Durante un rato de hace unos días, como digo, pararon el mundo en ese fogón cercano a las clases donde fueron creciendo este grupo de antiguos colegiales de La Salle, los mismos que ahora cuando cada mañana se miran al espejo ven a un señor mayor con el pelo blanco que no reconocen, porque ellos, en el fondo de su alma, se sienten como cuando iban al puente de hierro a ver pasar a las niñas de La Compañía. Y descubrieron en esas horas de charla atropellada, entre descafeinados y pastilleros sobre la mesa, que hay cosas que nunca cambian: que los más amigos seguían siendo más amigos y los menos, seguían siendo menos, como si se hubieran congelado los afectos y los desafectos, como si siguiera ahí perenne el rencor infantil por una pedrada en el patio, por una zancadilla, por un pescozón en el pasillo del comedor antes de entrar en Misa. Recordaron las comidas, que no eran tan malas, el plato predilecto de los huevos fritos con morcilla de los cerdos de Las Chocillas, los bollos de mantequilla del desayuno, el pan con chocolate de la merienda.
Se juntaron 25 compañeros -los 25 magníficos- al toque de corneta del entrañable Rogelio Fajardo, que tiró de agendas, amistades comunes, pesquisas detectivescas, para reunir al mayor número de soldados de aquel ejército de escolares almeriense que soñaban cada día con comerse el mundo. La mitad de ellos eran internos llegados de los pueblos y la otra mitad externos, cuando eran seis años de bachiller más el Preu. Algunos soñaron con ser militares y terminaron de profesores; otros futbolistas y han sido ingenieros; otros actores de cine y terminaron de abogados. Porque una cosa eran los sueños y otra lo que ha sido la vida.

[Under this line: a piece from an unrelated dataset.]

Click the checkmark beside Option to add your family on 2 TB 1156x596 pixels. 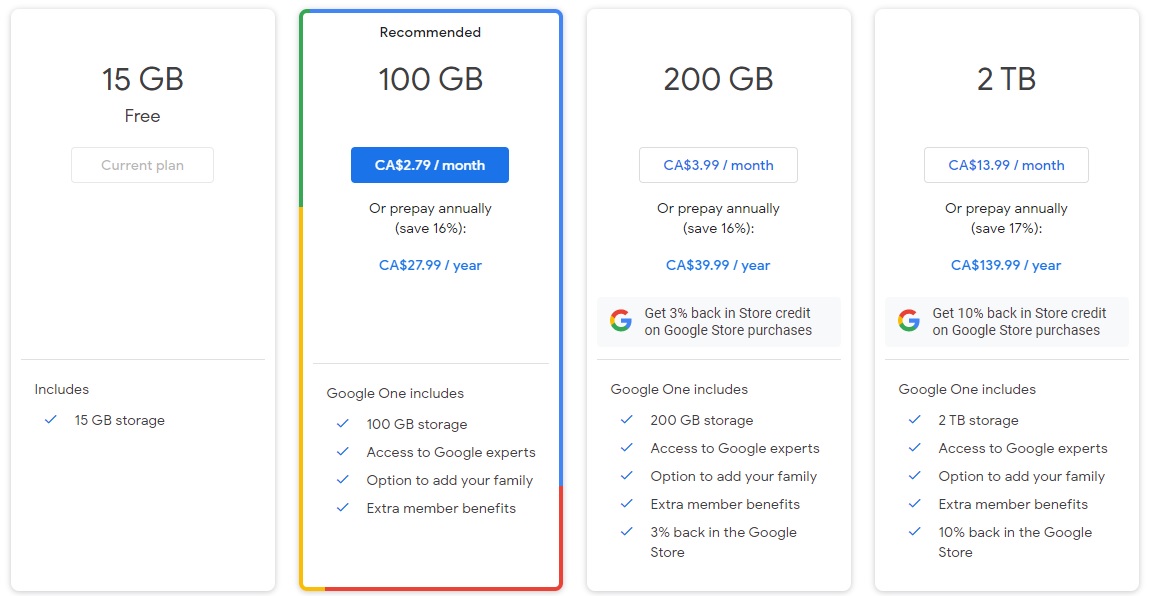tap(914, 476)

Esta es la nómina de los niños/hombres que se despidieron en el 68 y decidieron por un rato -entre brindis y recuerdos dulcificados por el paso del tiempo- volver al sitio de partida: Alberto Benavides Requena, de Roquetas, profesor; José Carmona Ojeda, de Roquetas, abogado; Ricardo Caro Ibáñez, de Berja, empresario; Vicente Celada Jiménez, de Almería, ingeniero agrónomo; Antonio Durán Valdés, de Olula del Río, historiador; José Manuel Escámez Abad, de Almería, ingeniero de Caminos; Julio Esteban Aguilera, de Almería, coronel de infantería; Ramón Estrella Estrella, de Almería, ingeniero industrial; Rogelio Fajardo Cervantes, de Almería, ingeniero y piloto deportivo; Jaime García Granados, de Almería, empresario; Salvador García Soto, de Carboneras, abogado; Santiago Hernández Serrano, de Almería, economista en Cajamar, cofrade de la Santa Cena y accionista de la UDA; Antonio Martínez Martínez, de Almería, empresario; Leonardo Milán Soler, de Doña María-Ocaña, técnico de Opel en Alemania; Basilio Navarro Oña, de Almería, ingeniero agrónomo; Julio Pérez Santander, de Abla, catedrático de lengua y literatura; Alonso Reche Jiménez, de Oria, agricultor; Manuel Reyes Rojas, de Almería, empresario; Manuel Rodríguez Fuentes, de Carboneras, aparejador; Francisco José Romera Moreno, de El Pozuelo-Albuñol, aparejador; Alberto Rojas Sogorb, de Almería, ingeniero técnico; José Sánchez Mena, de Olula del Río, ingeniero industrial; Juan Diego Soler Ruiz, de Zurgena, empresario; Antonio Urrea Mira, de Almería, médico traumatólogo de Renault; José Fernández Maldonado, funcionario del Estado.